CenterOfAttentionaliss
~Non infectious, however can lead to Misinthropinism (see below). The best thing to do when around a person who has this disease is to remember that it is most often hereditary and they can do nothing about it. A few people with this have been cured over time by various means, but no one cure holds true for all patients.

Misinthropinism
~The "I Hate Everybody Disease" as common as the common cold, everyone gets it now and again. Usually it clears within a few hours sometimes lasting a few days. The best preventive is to try to limit your exposure to human stupidity. When you have this disease, do not socialize! Not only are you infectious to other people, but you prolong your suffering. Stay home and talk to yourself, only venture out when you are so bored you crave human contact.

Tuesday, January 13, 2009

If your looking for reading material

Here are a few good/humorous/sad/ etc books, maybe something will strike your fancy.

Louis Lamour
He is my staple. When I find that I have no desire to read, I return to Lamour. His short stories are the right length for a time crunched reader, and even though the plots are predictable, and the heroes not so developed, it is still the old west, and the cowboys that America fell in love with. What Lamour does best perhaps is to describe the country, after all he travelled much of it at or just after this era. Here are some of my favorites.
~The Daybreakers (or any Sackett book)
~The law of the desert born. (not really a short read, but good)
~The Last of the Breed (my personal favorite, ironically, not about cowboys or the old west, instead Indians and the Siberian wilderness, a modern story about an air force pilot.)

Brian Jacques
This is what I read when I need it all, romance, adventure, mystery, and of course, talking rodents. If you can get past the fact that the characters are mostly mice, badgers, hares, moles, and a smattering of other woodland creatures, these books are a delightful read. Jacques began writing them so he would have something to read to the students at the blind school where he volunteered, so they are amazingly descriptive. In every book there is always at least one good feast, and his descriptions of the food will make your mouth water and make you wish you were a tiny mouse vegetarian. Another great thins about the Redwall series is that if you don't care to read them most of the books are on tape, and they have a full cast of British voices in varing accents so its wonderful to listen to.

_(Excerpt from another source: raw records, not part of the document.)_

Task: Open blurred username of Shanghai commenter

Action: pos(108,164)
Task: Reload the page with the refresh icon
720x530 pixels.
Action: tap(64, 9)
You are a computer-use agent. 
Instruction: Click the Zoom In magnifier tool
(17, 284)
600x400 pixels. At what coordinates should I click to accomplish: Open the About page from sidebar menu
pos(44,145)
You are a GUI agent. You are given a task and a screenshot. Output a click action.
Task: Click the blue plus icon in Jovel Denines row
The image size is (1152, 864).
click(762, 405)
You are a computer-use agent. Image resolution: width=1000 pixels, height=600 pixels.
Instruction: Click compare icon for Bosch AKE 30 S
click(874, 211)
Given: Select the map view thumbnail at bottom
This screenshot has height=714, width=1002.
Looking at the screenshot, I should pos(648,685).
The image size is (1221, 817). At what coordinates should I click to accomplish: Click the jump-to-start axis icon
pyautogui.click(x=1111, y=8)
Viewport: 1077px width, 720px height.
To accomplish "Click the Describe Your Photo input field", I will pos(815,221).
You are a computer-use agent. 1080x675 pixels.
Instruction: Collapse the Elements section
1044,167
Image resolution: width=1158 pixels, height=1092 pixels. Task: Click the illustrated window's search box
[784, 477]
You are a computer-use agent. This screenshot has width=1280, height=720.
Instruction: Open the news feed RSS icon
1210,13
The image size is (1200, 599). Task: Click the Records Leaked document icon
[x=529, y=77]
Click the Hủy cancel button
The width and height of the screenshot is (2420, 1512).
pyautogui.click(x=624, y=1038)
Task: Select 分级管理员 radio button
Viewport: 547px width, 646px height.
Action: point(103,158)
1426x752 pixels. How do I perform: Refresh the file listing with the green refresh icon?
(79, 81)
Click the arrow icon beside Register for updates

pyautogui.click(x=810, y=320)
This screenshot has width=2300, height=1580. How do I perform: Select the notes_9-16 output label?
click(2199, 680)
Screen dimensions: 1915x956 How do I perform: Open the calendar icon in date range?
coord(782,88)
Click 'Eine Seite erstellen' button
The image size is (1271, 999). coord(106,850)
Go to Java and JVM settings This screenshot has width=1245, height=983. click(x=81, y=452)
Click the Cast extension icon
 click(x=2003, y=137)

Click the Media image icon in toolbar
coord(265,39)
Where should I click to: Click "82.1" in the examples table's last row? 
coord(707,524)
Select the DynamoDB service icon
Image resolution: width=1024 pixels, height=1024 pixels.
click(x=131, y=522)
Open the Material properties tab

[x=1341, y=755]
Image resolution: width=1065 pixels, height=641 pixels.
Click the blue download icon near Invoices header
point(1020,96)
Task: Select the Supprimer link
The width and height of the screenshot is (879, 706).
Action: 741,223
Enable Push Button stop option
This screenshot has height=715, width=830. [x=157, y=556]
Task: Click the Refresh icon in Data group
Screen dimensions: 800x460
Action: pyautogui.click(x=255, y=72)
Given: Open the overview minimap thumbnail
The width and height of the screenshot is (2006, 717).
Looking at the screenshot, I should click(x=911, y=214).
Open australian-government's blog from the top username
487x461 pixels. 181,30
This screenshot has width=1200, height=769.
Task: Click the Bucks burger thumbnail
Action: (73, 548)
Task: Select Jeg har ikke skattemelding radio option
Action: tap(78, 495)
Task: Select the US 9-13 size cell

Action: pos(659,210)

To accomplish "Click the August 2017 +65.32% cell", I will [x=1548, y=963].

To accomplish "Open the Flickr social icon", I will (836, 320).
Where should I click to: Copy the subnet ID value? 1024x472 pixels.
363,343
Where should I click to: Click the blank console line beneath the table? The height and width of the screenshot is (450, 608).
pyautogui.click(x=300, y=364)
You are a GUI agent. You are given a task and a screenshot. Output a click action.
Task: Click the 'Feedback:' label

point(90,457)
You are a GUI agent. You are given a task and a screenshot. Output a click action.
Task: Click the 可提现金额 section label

Some a the best:
~Redwall
~Mossflower
~Martin the Warrior (I still cry every time)
~The Taggerung
~Rackety Tam
I have all of the books that have been released in paperback, and am happy to loan them to anyone wishing to read them.

T.A. Barron
I love his history of The Lost Years of Merlin, and they are my staple wizard books.
the set includes.
~The Lost Years of Merlin
~The Seven Songs of Merlin
~The Fires of Merlin
~The Mirrors of Merlin
~The Wings of Merlin

J. K. Rawlings
OK Its childish, but the flare is true. Some of us did die a little when we didn't get our Hogwarts letter. I'm not so much into these for the epic battle of right and wrong, the relationships or characters themselves, but I love the world she creates in these books. When you can make a hippogriff sound so plausible, and have me checking the woods for bowtruckles, you have made something truly magic. I love to immerse myself in this world.
~The Sorcerer's Stone
~The Chamber of Secrets
~The Prisoner of Azkaban
~The Goblet of Fire
~The Order of the Phoenix
~The Half-Blood Prince
~The Deathly Hallows

Lori Wick
Honestly, not a big fan, but this is on my re-re-reread list. I still laugh, cry and hope for a happy ending, which I get. Every time.
~The Princess

Agatha Christie
I admit, I have not read many of her books, or I've only read one, But it was great. I read read it every now and then to see if I can figure it out, and after two or three reads, I still miss the signs. Until the end. If your looking for a mystery, try
~Ten Little Indians

I Suppose that's all for now, but I'm sure I go home and look at my shelf and have a whole new list. However, now I must go,
A good book is calling my name, and I must answer the call.